И Герман пожал плечами, вынимая из валов очередной пододеяльник.

— А я сам себя везде назначаю. В общем, давайте на новый круг терапии. Ульяна, я бы извинился за то, что тебя тогда развел, но в тот день выиграл машину. Которая намного красивее тебя. Даже ты должна понять.

— Ты бы все равно не извинился! — ответила я, а потом спешно добавила, чтобы правильно понял: — Да и не нужны мне твои извинения! И если уж на то пошло, то в той истории я бешусь только из-за тебя!

— Вот и отлично, — он даже глазом не моргнул. — Одно другое не исключает. Мишель, ты в следующий раз, когда что-нибудь такое же интересное вспомнишь, сначала со мной обсуди. А то как-то фигово было слышать от других о событиях, где я главный участник. У меня в последний раз такое было, когда мы двадцатилетие Раевского отмечали, помните?

Мишель вдруг рассмеялся:

— Не помню! Мы же по фоткам в инсте тогда пытались события восстановить! В тот раз только Кеша не пил — но он ржал и пробелы не заполнял, чтобы мы измучились.

— Во-во, смешно, но неприятно, — согласился Герман. — Кристина! — девушка вздрогнула, решив, что и до нее добрались, поскольку все важное уловили. — Кристина, а почему это у тебя стопка меньше моей? Ты там вообще работаешь? У нас тут круговая порука, если кто не в курсе. Или выгребаемся вместе, или… нет, со мной мы точно выгребаемся.

Она ответила с почти явным облегчением:

— У меня одни простынки, а у тебя пододеяльники. Сразу видно, кому по математике трояк авансом ставили!
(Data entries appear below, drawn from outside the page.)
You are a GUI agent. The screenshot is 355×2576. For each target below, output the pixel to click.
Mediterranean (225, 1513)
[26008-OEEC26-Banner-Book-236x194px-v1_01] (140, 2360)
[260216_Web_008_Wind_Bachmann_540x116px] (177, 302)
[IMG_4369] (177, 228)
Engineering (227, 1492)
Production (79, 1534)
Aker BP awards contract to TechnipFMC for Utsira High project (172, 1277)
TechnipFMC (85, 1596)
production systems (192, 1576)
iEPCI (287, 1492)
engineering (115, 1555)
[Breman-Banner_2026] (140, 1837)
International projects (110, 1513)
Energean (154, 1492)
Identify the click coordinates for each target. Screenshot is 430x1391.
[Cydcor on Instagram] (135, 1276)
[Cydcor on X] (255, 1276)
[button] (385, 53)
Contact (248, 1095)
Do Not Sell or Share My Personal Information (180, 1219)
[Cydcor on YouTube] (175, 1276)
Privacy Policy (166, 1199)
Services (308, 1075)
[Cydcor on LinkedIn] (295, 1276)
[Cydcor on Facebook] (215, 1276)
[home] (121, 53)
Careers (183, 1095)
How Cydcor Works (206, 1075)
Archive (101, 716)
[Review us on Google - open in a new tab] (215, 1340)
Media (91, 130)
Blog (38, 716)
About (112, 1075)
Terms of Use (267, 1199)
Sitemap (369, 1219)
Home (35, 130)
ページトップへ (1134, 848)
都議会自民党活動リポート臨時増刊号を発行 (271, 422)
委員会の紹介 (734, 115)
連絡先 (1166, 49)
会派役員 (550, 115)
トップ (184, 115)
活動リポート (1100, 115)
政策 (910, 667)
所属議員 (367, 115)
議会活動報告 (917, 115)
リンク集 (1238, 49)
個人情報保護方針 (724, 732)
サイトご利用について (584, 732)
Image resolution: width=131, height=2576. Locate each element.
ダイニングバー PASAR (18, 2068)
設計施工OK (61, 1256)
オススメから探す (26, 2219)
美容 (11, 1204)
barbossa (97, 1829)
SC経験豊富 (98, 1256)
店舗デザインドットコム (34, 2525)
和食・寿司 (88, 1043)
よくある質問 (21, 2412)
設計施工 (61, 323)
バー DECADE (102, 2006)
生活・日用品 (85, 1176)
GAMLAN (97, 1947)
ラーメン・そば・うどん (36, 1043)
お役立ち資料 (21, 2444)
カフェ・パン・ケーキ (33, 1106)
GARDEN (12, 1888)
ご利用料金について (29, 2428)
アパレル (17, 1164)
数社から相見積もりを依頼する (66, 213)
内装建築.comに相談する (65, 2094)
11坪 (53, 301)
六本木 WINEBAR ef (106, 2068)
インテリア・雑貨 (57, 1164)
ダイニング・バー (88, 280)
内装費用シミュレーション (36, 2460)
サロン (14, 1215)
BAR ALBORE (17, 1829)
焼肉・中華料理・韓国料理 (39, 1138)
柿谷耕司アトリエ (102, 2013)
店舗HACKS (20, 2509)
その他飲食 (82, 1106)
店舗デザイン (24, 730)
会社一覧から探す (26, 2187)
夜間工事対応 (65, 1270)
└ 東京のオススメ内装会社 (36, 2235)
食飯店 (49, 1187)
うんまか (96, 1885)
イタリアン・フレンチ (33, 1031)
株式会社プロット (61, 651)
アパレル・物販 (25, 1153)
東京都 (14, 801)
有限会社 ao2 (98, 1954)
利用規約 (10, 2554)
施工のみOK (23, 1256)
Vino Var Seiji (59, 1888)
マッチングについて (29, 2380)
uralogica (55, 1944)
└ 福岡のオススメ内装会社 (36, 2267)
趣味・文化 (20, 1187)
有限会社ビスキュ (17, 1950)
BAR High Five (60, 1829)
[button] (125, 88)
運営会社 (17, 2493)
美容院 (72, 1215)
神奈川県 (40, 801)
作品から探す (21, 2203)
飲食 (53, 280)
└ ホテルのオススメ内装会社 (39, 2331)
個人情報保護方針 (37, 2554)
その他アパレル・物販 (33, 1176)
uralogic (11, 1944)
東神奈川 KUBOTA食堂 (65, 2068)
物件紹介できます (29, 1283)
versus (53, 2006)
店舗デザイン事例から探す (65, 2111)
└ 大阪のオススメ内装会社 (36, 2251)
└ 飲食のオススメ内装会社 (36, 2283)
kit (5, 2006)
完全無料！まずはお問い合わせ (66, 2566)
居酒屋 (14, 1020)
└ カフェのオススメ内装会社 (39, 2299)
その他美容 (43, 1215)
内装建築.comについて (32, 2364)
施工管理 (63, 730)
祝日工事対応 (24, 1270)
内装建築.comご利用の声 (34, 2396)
Терапевт из него вышел никудышный. Взаимная неприязнь не испарилась, но почти высказанные вслух взаимные претензии вдруг перестали так давить. Мы еще долго молчали каждый о своем, а потом Мишель начал пританцовывать. За ним Кристина. Ну и я, потому что так стрелки часов бегут быстрее. Припев очередного хита мы затянули хором. А Герман снова над нами только смеялся. И именно тогда, на второй строчке завывания, я осознала, что больше мне Кристина и Мишель ничего не сделают — или злости для этого не хватит, или слова Германа остановят.

В подтверждение моих мыслей атмосфера с каждым днем все сильнее разряжалась. То мы дружно хохотали над комедией по планшету, то Мишель начал доставать с танцами сначала Кристину, а потом и меня. Хватал за руку и заставлял немного покружиться. На пятый день «глажки» и после выходных, забитых бесконечной посудой, дошло до того, что остальные во время ужинов начали обижаться — мол, мы своей четверкой окончательно изолировались от остальной компании. Конечно, они преувеличивали, общие шуточки и только нам понятные приколы вообще ни о чем не говорили!

И да, у Германа действительно такая аура, от которой все без исключения становятся немного хуже. А иначе и не объяснишь, почему я так смеялась, когда планировалась встреча Анатоля.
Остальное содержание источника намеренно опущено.